Pour les Américains, c'est plus complexe parce qu'il y a des forces antagonistes. Trump a intérêt à faire de la communication, et à ne rien faire du tout à l'extérieur, pour éviter de commettre des impairs afin d'assurer sa réélection en relançant l'économie américaine. Sa volonté personnelle — c'est ce qu'il a dit en tout cas — est de retirer les forces américaines au Moyen-Orient parce qu'il a vu que ça avait débouché sur des échecs partout. Mais son environnement proche fait tout pour qu'il fasse l'opposé. Parmi eux, il y a les néo-conservateurs qui sont pro-guerre.
Qui a intérêt à faire tomber le régime en place en Iran ? Et pour le remplacer par quoi ? T.F.N : Il y a deux hypothèses, une cynique et une autre réaliste. L'hypothèse cynique c'est celle de remplacer le régime par le chaos, les Américains ne savent faire que ça. Ils l'ont fait en Libye, en Irak, en Syrie, en Afghanistan. Donc, en cas de conflit ils remplaceraient le régime iranien par rien, parce qu'ils n'ont pas pensé à une alternative politique et qu'ils en sont incapables.

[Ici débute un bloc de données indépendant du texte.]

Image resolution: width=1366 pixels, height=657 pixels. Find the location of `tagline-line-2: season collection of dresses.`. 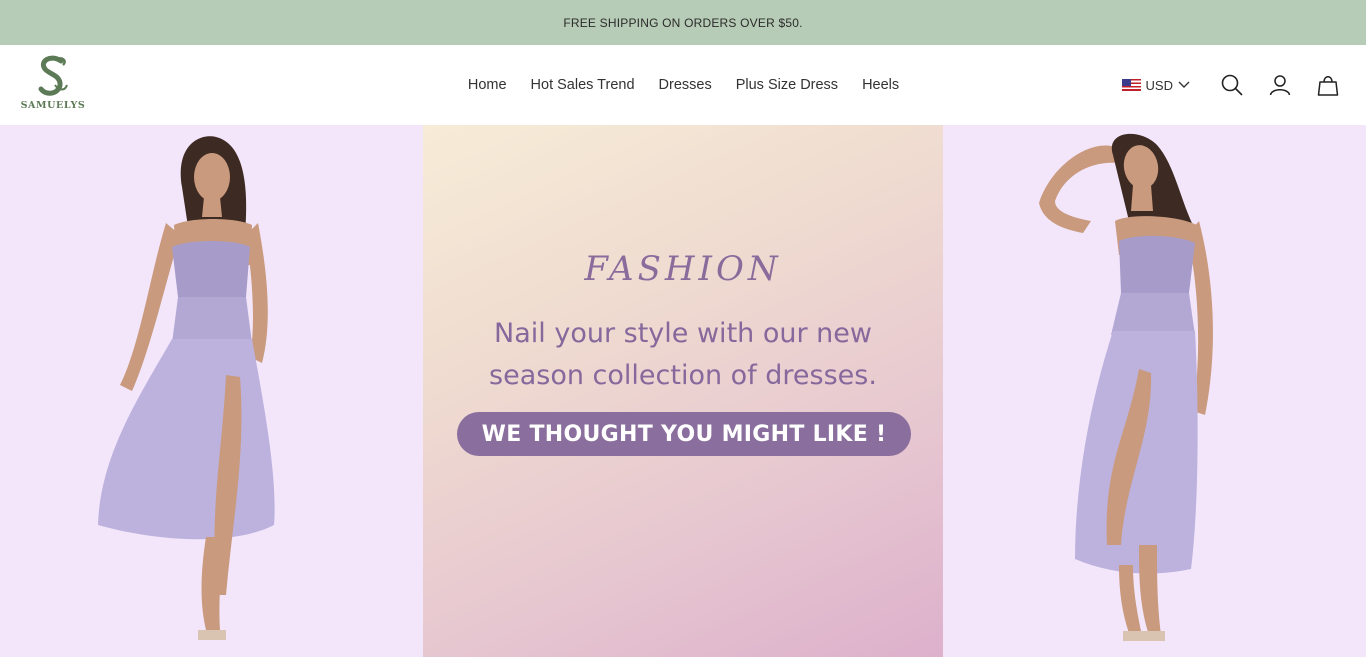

Pour l'alternative réaliste, avec les forces politiques intérieures d'opposition iraniennes, ce seraient des forces libérales qui conserveraient la religion chiite et l'identité culturelle, avec la haute technologie. C'est ça que souhaite l'opposition libérale en Iran.
Et Il y a évidemment Israël, qui est désigné comme l'ennemi absolu par l'Iran. Israël veut donc faire disparaître le régime des mollahs mais n'a pour autant aucun problème avec la Perse. Avec un régime iranien libéral, les Israéliens seraient les premiers à investir dans le pays si cela survenait. La communauté juive installée en Iran est la plus ancienne et la plus riche du Moyen-Orient. Mais aujourd'hui, en se mettant du côté israélien, le principe est de désigner "le virus de la révolution islamique", et de l'autre, en Iran, la hantise d'être abattus.
l’Iran est à genoux économiquement à cause des sanctions américaines : que peut-il faire aujourd’hui ?T.F.N : L'Iran compense en s'ouvrant à l'Orient : Chine, Russie, Turquie. Ça, c'est ce qu'il fait. Et dans ce qu'il ne fait pas, mais devrait faire, c'est réformer son économie, rationaliser, réformer en profondeur la société.